*Обязательное задание A:* Перечислите все темы писем к автору, которые названы в отрывке о Кэрролле.
*Обязательное задание B:*
Кратко ответьте по отрывку о Кэрролле:
(i) В каком веке маленькие читатели Кэрролла весело изумлялись его историям?
(ii) О какой новой науке рассказывал Норберт Винер?
(iii) Кто назвал действительность будущего «третьей действительностью»?
*Обязательное задание C:* Выпишите из отрывка о Кэрролле без изменений участок от слов «Но я ушел от» до слов «будет и понимание.» включительно.

*Отрывок:*

== == ==

Евгений Богат - Узнавание
А Кэрролл учился, когда писал безумные истории об Алисе, у… себя самого?! Нет, он был отличным математиком, но не выдвинул ни одной «безумной» теории. Зато, повествуя о маленькой Алисе, он показал какой-то неправдоподобный, в высшей степени удивительный мир, где все неожиданно, совершенно непредсказуемо, и нельзя и шагу ступить, чтобы не вызвать непредвиденные последствия. Маленькие читатели Кэрролла в XIX веке весело изумлялись, читая об этом.
А через сто лет, уже в наши дни, большой ученый Норберт Винер, рассказывая о новой науке кибернетике, то и дело ссылался на ситуации из истории об Алисе. В XIX веке не верили, что описанное Кэрроллом может иметь какое-либо отношение к реальной действительности. А оказалось, что это имеет отношение к действительности будущего (Максим Горький назвал ее однажды «третьей действительностью»).
Но я ушел от самого сложного вопроса: почему Кэрролл не написал бы об Алисе, если бы любил, как Д’Аламбер, а Д’Аламбер мог написать что-либо подобное, если бы не был захвачен полнотой чувств к Леспинас? Я ушел от этого вопроса с бессознательным лукавством: он кажется мне чересчур трудным для юного читателя, и в то же время, рассказывая о сердце и уме, я не могу удержаться от соблазна его коснуться…
А может быть, не будем бояться трудных вопросов? Разве они не волнуют маленьких, как и больших? Иногда даже сильнее волнуют. В письмах ко мне, с отрывками из которых я познакомил вас в самом начале, речь шла о смысле жизни, о возможности или невозможности бессмертия, о реальности или нереальности любви, — речь шла, по существу, о том, о чем думали и Сократ, и Монтень, и Достоевский, и Толстой. А раз это волнует, помедлим, подумаем о трудном, не боясь, что трудным будет и понимание.

== == ==

*Строки данных:*
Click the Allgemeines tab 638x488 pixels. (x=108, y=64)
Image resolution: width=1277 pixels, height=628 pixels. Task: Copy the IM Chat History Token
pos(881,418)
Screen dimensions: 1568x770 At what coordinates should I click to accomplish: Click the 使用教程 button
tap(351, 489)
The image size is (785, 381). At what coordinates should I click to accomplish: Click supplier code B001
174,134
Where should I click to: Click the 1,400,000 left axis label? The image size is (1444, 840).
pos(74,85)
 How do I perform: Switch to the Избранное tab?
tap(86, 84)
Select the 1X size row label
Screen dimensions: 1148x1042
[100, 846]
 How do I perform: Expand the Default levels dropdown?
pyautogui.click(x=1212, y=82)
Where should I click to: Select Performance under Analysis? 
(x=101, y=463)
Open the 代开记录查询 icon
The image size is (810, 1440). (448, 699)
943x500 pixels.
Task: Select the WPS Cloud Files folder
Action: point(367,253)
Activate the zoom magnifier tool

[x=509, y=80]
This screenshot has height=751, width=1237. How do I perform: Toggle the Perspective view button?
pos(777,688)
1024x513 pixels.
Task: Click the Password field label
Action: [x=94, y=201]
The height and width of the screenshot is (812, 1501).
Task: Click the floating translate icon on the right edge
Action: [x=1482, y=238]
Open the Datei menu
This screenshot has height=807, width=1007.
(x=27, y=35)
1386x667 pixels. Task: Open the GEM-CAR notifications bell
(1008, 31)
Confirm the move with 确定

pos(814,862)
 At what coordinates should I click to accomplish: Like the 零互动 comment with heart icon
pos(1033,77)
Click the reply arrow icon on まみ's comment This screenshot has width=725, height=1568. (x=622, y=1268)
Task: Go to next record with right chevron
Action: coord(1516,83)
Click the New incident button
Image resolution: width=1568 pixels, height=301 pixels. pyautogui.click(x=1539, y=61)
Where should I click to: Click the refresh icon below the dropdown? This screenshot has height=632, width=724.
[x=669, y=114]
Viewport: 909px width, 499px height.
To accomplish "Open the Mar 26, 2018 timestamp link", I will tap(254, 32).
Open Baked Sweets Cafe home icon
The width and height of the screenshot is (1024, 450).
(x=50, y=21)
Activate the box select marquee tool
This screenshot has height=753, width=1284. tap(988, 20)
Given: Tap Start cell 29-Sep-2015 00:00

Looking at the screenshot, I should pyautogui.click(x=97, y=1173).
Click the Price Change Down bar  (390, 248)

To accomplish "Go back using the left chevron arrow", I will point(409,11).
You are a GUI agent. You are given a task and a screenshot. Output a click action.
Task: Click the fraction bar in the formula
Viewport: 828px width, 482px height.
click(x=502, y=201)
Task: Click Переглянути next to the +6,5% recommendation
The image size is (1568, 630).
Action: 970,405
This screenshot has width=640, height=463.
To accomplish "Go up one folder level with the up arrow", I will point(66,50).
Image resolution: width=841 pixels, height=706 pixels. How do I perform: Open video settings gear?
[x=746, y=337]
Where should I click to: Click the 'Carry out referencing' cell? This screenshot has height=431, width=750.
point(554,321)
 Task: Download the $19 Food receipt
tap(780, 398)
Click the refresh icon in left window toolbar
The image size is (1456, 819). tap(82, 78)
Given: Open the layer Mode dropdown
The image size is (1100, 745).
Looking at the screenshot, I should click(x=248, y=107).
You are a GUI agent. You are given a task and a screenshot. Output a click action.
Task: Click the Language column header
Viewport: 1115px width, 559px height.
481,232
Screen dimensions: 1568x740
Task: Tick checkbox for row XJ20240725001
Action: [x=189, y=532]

== == ==

*Результат выполнения A:* смысл жизни; возможность или невозможность бессмертия; реальность или нереальность любви

*Результат выполнения B:*
(i) В XIX веке.
(ii) О кибернетике.
(iii) Максим Горький.

*Результат выполнения C:*
Но я ушел от самого сложного вопроса: почему Кэрролл не написал бы об Алисе, если бы любил, как Д’Аламбер, а Д’Аламбер мог написать что-либо подобное, если бы не был захвачен полнотой чувств к Леспинас? Я ушел от этого вопроса с бессознательным лукавством: он кажется мне чересчур трудным для юного читателя, и в то же время, рассказывая о сердце и уме, я не могу удержаться от соблазна его коснуться…
А может быть, не будем бояться трудных вопросов? Разве они не волнуют маленьких, как и больших? Иногда даже сильнее волнуют. В письмах ко мне, с отрывками из которых я познакомил вас в самом начале, речь шла о смысле жизни, о возможности или невозможности бессмертия, о реальности или нереальности любви, — речь шла, по существу, о том, о чем думали и Сократ, и Монтень, и Достоевский, и Толстой. А раз это волнует, помедлим, подумаем о трудном, не боясь, что трудным будет и понимание.